EXERCICES PROPOSÉS:
A. Répondez aux questions suivantes à partir de l'extrait :
(i) Dans quel ouvrage et en quelle année Gilbert Ryle établit-il la distinction entre « knowing how » et « knowing that » ?
(ii) Quel appareil l'extrait cite-t-il comme achat qui ne fait pas de son propriétaire un cinéaste ?
(iii) Quel canal de diffusion est mentionné en particulier pour les prétendants qui inondent les canaux mis à leur disposition ?
B. Recopiez fidèlement le passage de l'extrait qui commence à « Le problème est » et se termine à « propriétaire un cinéaste? ».

EXTRAIT FOURNI:
Savoir que pour savoir comment


C’est une chose de savoir faire quelque chose s’en est une autre de savoir qu’en faire. Gilbert Ryle établit la distinction entre « knowing how » and « know that » dans The Concept of Mind (1949). Le « savoir comment » (knowing how) désigne un savoir d’aptitude, une capacité ou une compétence, le « savoir que » (knowing that) est un savoir propositionnel, une connaissance théorique. L’objectif n’est pas ici de participer au débat philosophique copieux sur cette distinction, mais de mettre en perspective une situation banale à l’aune de cette distinction.

Le problème est trivial: l’accès à l’outil voire à son maniement est-il suffisant pour développer la compétence de son usage? Posons le en des termes plus simples encore: le fait de pouvoir acheter un logiciel de montage ou de graphisme est-il suffisant pour être monteur ou graphiste? Le fait d’acheter une caméra professionnelle fait-il ipso facto de son propriétaire un cinéaste?

La réponse immédiate est claire, sans appel et négative. Et pourtant elle demande justification.

Le problème se structure en différentes strates. D’un côté le développement et la diffusion des outils au sein du plus grand nombre, marque une avancée sociale et démocratique et ouvre la porte à une évolution possible liée à l’étendue des possibles explorés simultanément. L’accusation d’assassinat de mozarts vacille si tous ont accès à des moyens techniques d’expression suffisant. D’ailleurs les prétendants ne se privent pas d’inonder copieusement tous les canaux de diffusions mis leur disposition, en particulier sur internet. Cependant le nombre nuit à la lisibilité et s’il est possible qu’un génie se trouve parmi cette multitude, son cri est étouffé par le brouhaha ambiant et le rend presque plus inaudible que s’il prêchait au milieu du désert. Autrement dit l’accès aux moyens d’expression ne favorise pas l’identification de la qualité de ce qui est exprimé. Ajoutez à cela que des dits outils améliorent considérablement la qualité moyenne de rendu et brouille d’autant les cartes.

DONNÉES FOURNIES:
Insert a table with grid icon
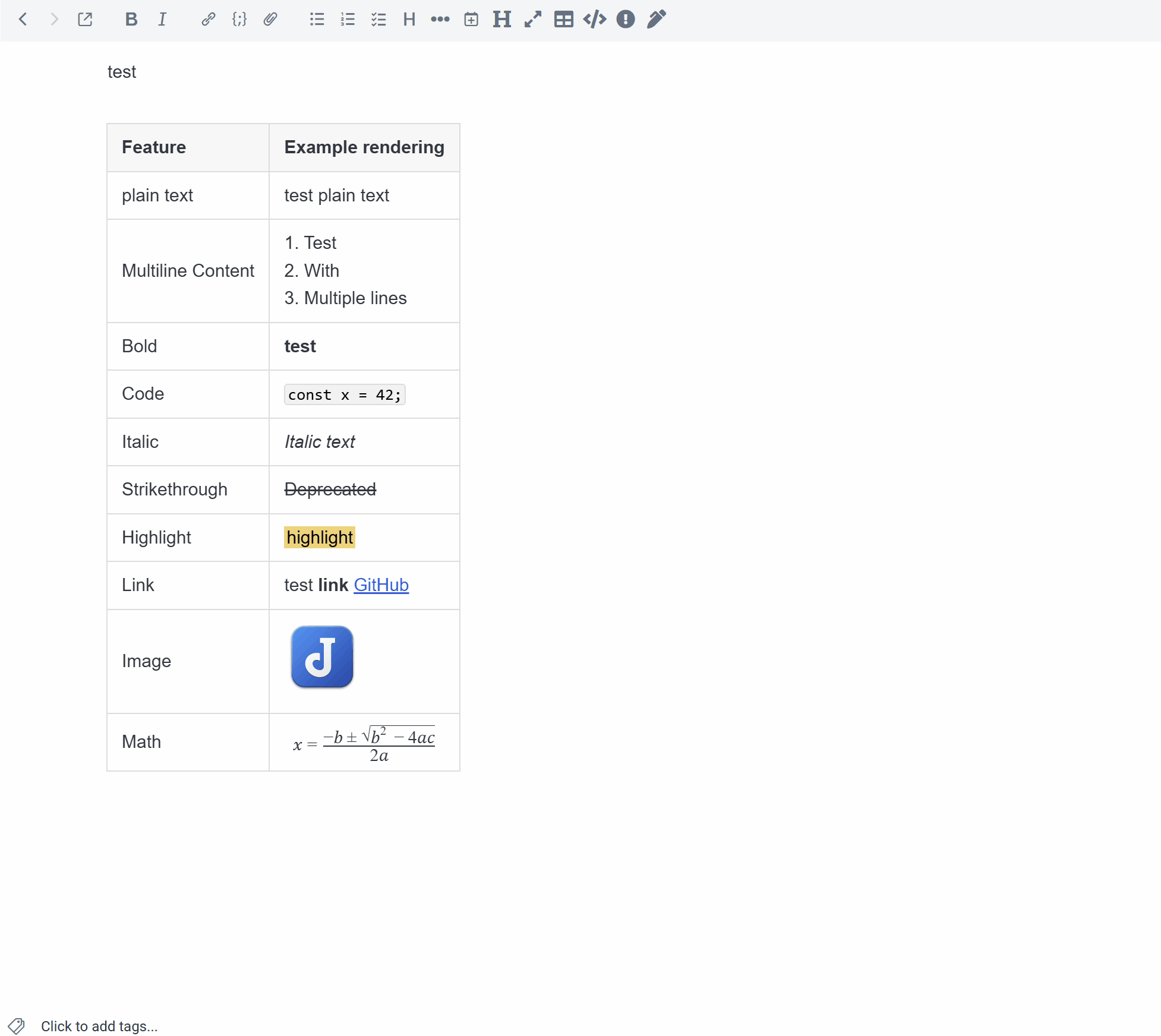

RÉPONSES PAR EXERCICE:
A.
(i) Dans The Concept of Mind, en 1949.
(ii) Une caméra professionnelle.
(iii) Internet.

B.
Le problème est trivial: l’accès à l’outil voire à son maniement est-il suffisant pour développer la compétence de son usage? Posons le en des termes plus simples encore: le fait de pouvoir acheter un logiciel de montage ou de graphisme est-il suffisant pour être monteur ou graphiste? Le fait d’acheter une caméra professionnelle fait-il ipso facto de son propriétaire un cinéaste?